Dos três dias de chuva que molharam as terras do Vale do Pati, na Chapada Diamantina, antes da nossa chegada, só restavam os filetes de água escorrendo pelos paredões de pedra, reluzindo no pôr-do-sol. O brilho lembrava ouro, que lembrava riqueza, que lembrava o garimpo que moldou estas terras e este povo tanto quanto o vento e a água desenharam os incríveis paredões de pedra que se descortinavam à nossa frente.

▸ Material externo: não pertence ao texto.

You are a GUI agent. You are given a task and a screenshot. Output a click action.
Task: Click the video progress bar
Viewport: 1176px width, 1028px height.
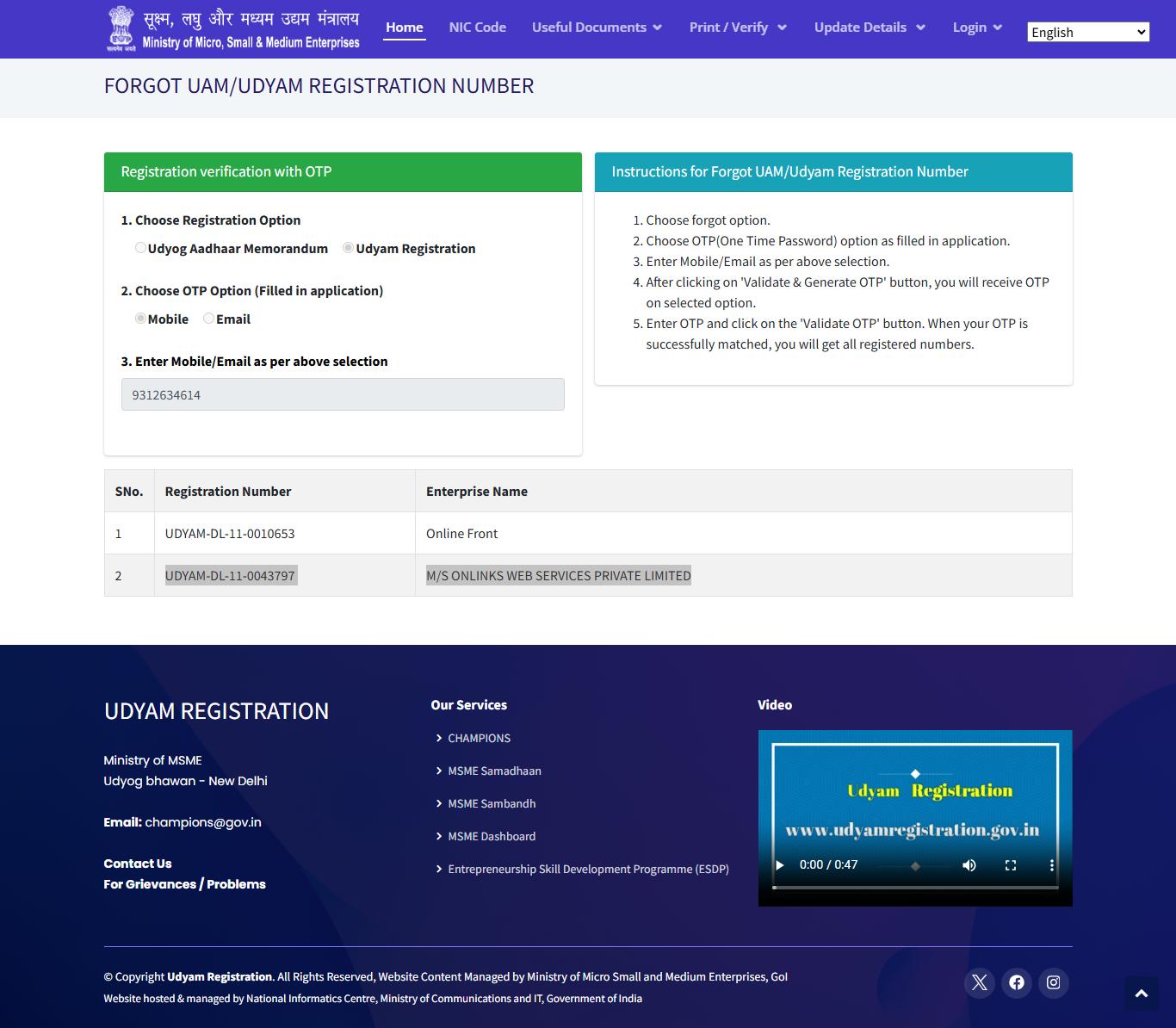(915, 887)
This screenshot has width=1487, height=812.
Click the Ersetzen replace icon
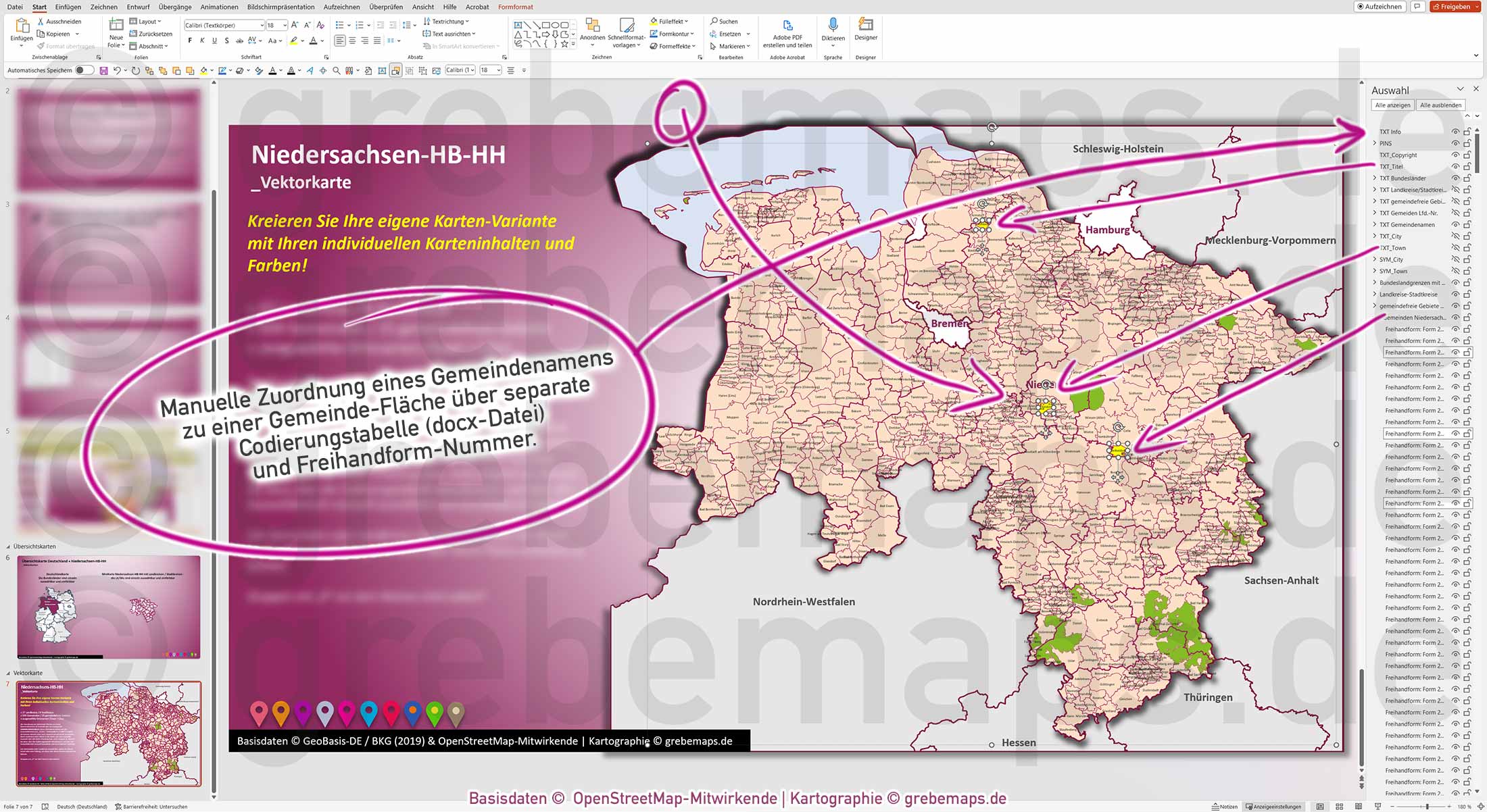point(713,33)
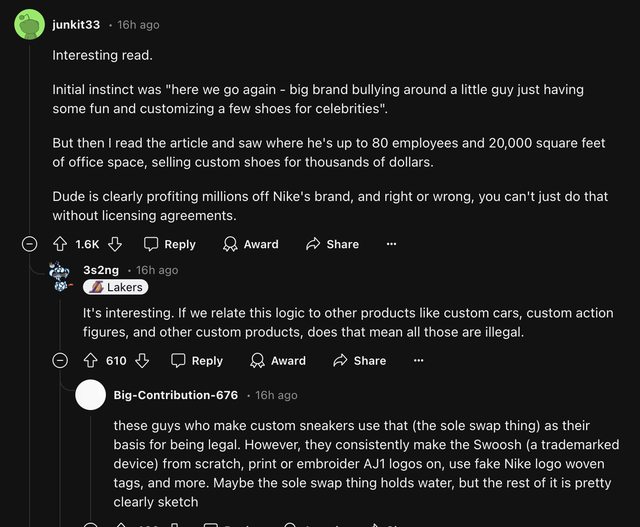Open 3s2ng's user profile
This screenshot has width=640, height=527.
(101, 270)
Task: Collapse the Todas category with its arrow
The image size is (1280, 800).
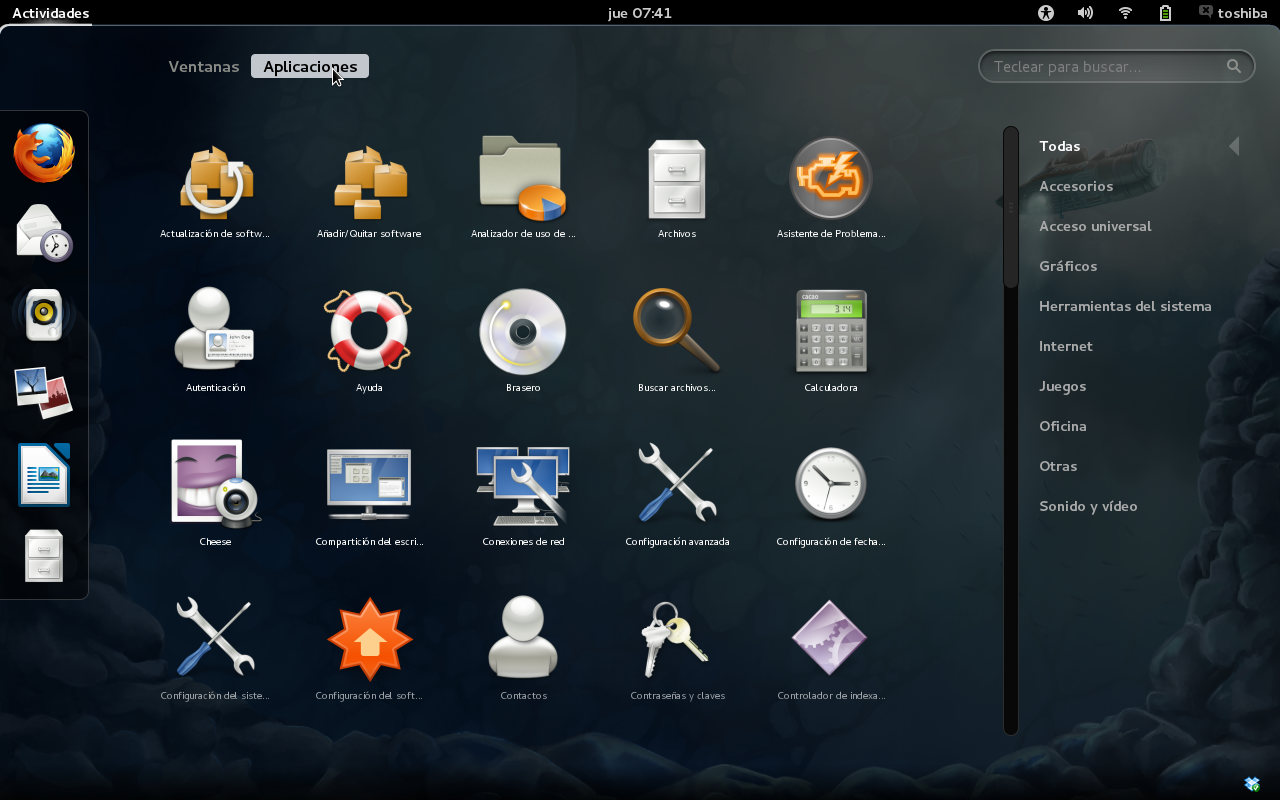Action: pos(1234,145)
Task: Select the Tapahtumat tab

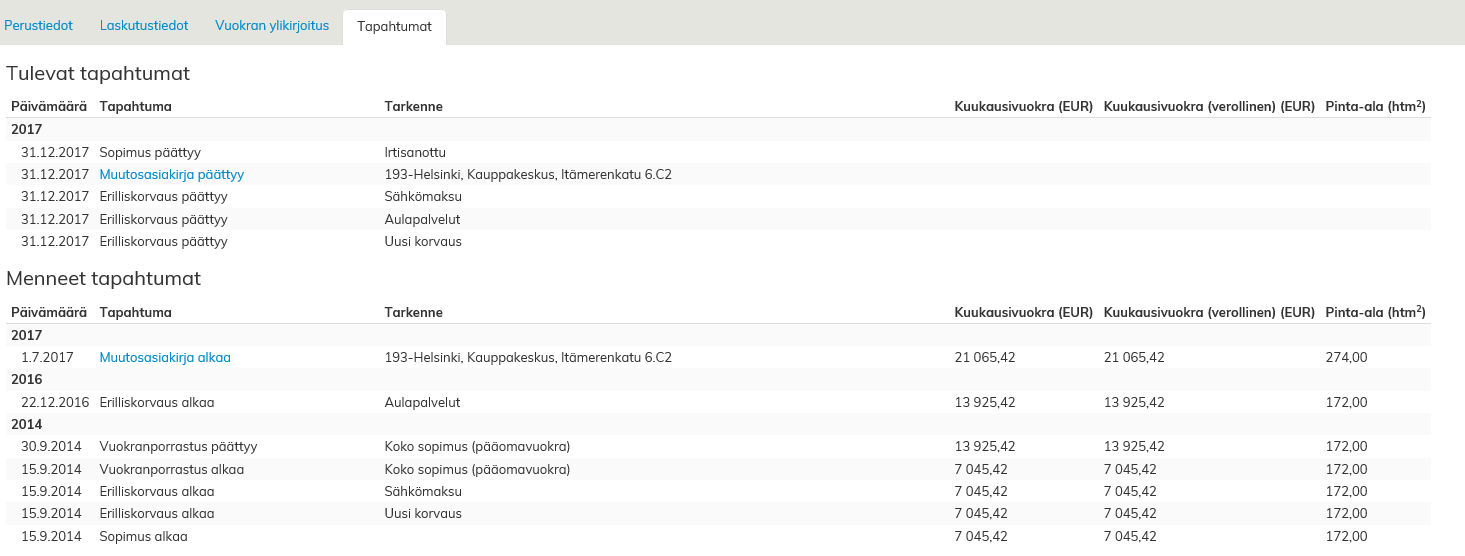Action: pos(394,27)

Estávamos em cima do morro do Pai Inácio, cartão-postal da Chapada. No dia seguinte começaríamos nossa caminhada pelo vale do Pati, no percurso de cerca de 77 km que tem a fama de ser o trekking mais bonito do Brasil. Eu não tinha dúvidas quanto à beleza da trilha – havia visto fotos e tinha uma vaga lembrança, desfocada pelo sono e fadiga, da minha passagem por ali durante o Ecomotion Pro, corrida de aventura realizada nestas chapadas em 2003. Minha grande expectativa era quanto ao povo patizeiro que eu conheceria nos próximos cinco dias, dormindo em suas casas, comendo de sua comida e conhecendo sua história, que agora molda novos rumos.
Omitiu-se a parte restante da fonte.